# Brief:
Down to the last line, reproduce the data below exactly.

# Source information:

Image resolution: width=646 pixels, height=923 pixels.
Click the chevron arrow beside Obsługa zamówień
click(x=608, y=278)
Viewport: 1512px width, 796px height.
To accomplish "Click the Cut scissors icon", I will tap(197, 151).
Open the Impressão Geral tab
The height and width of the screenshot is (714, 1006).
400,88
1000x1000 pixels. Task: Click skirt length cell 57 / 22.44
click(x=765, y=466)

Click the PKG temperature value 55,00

# Completed task:
Image resolution: width=646 pixels, height=923 pixels.
Click the chevron arrow beside Obsługa zamówień
click(x=608, y=278)
Viewport: 1512px width, 796px height.
To accomplish "Click the Cut scissors icon", I will tap(197, 151).
Open the Impressão Geral tab
The height and width of the screenshot is (714, 1006).
400,88
1000x1000 pixels. Task: Click skirt length cell 57 / 22.44
click(x=765, y=466)

Click the PKG temperature value 55,00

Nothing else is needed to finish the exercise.